▸ **Material for this task**
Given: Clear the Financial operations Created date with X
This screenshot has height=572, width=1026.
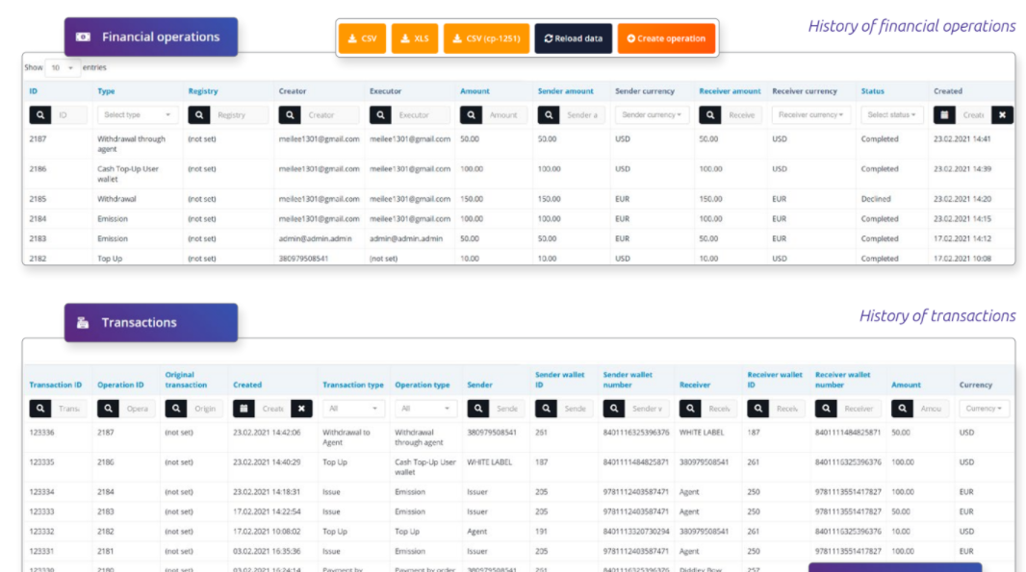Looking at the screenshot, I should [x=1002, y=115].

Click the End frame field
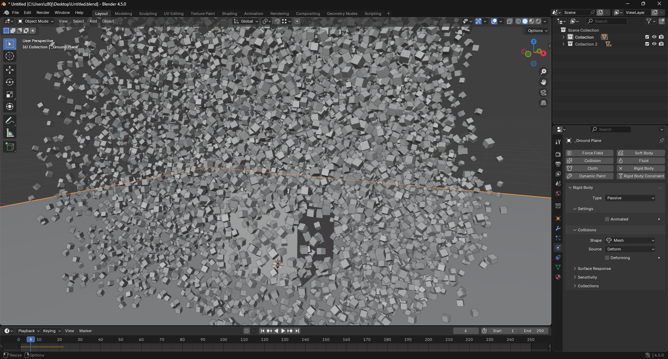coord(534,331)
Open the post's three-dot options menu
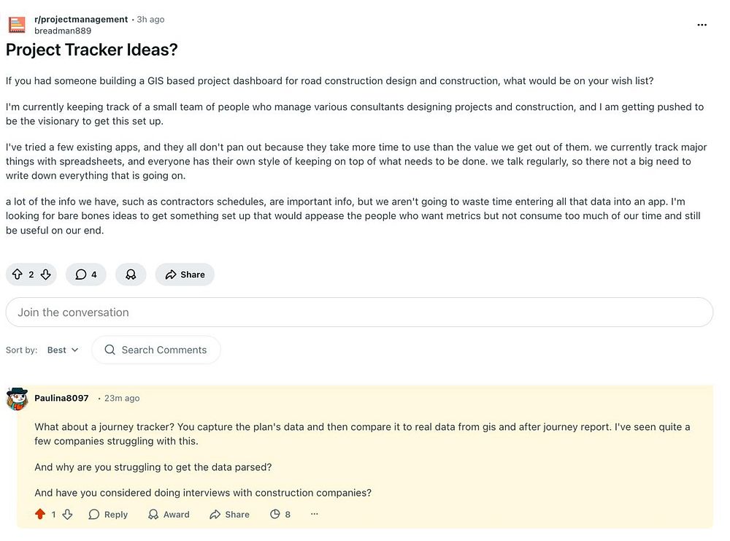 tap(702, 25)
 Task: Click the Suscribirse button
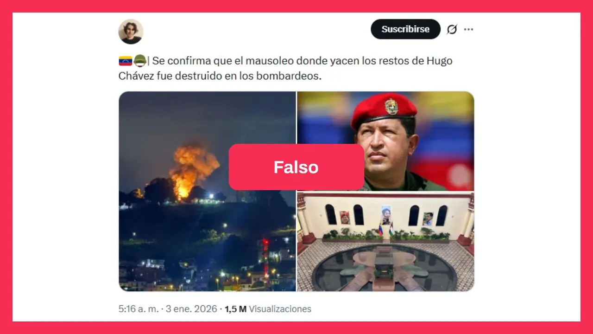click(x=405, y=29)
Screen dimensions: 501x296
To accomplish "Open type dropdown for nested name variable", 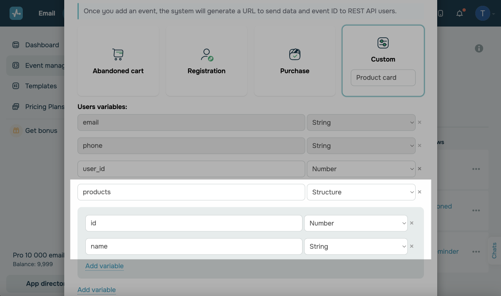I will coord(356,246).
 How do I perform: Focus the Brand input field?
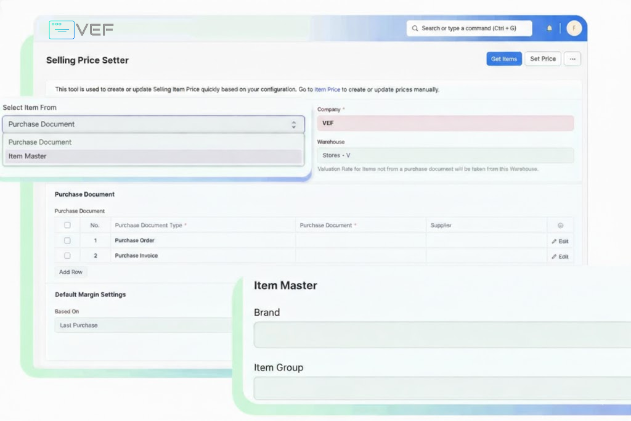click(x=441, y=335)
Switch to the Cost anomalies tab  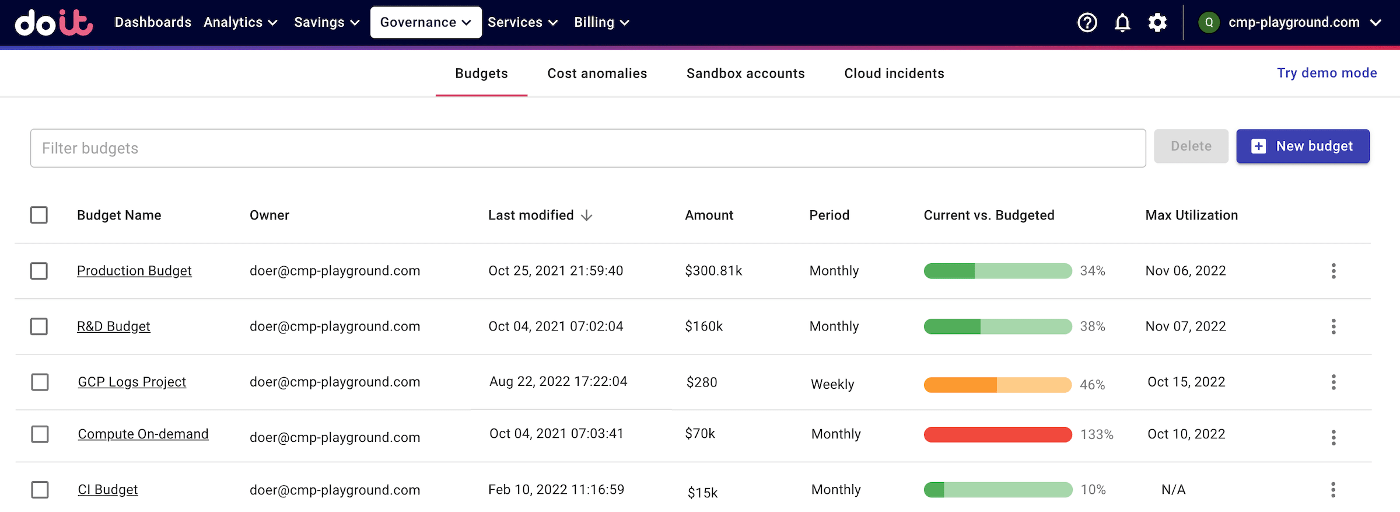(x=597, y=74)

...

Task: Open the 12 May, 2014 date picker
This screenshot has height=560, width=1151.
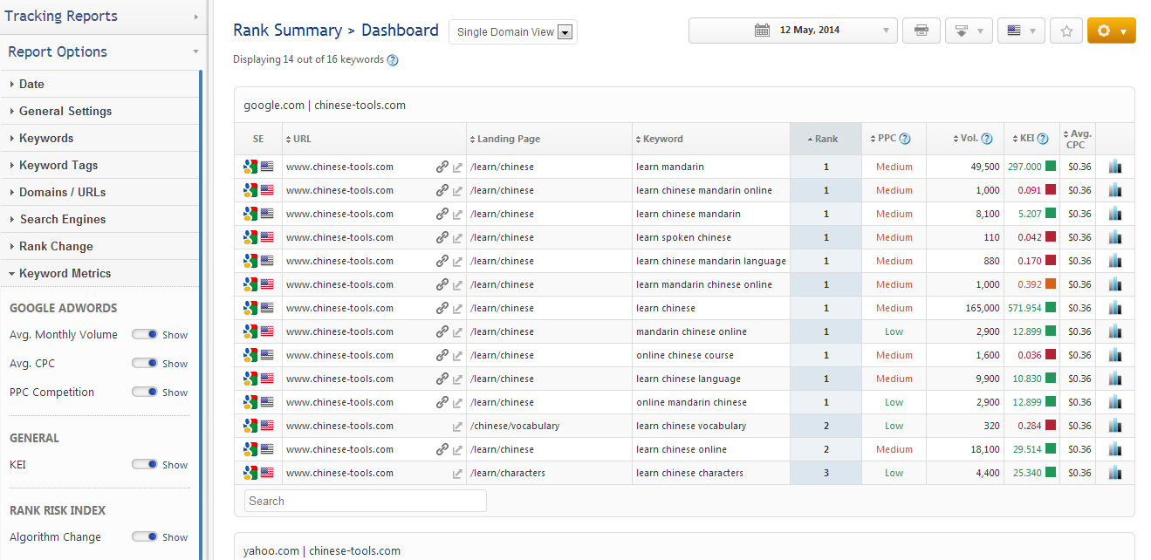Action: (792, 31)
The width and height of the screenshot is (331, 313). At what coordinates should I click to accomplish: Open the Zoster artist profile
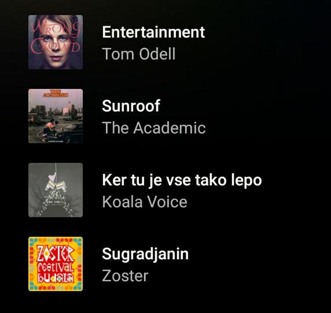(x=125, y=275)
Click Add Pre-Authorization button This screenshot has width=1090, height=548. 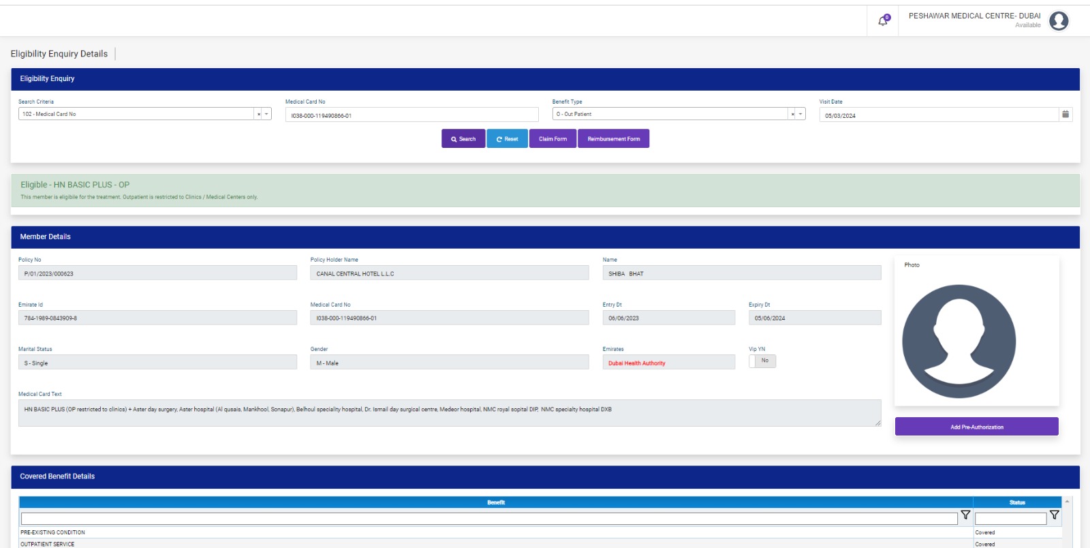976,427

==

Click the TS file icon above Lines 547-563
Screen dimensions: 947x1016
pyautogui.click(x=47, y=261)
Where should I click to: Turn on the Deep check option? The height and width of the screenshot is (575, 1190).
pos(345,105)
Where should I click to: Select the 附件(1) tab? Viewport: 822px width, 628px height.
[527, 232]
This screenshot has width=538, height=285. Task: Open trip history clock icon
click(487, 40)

▸ **What to produce**
Look over the material and return every line where the word "date" is found.

▸ **Answer area**
Given: Clear the Financial operations Created date with X
Task: Open the 12 May, 2014 date picker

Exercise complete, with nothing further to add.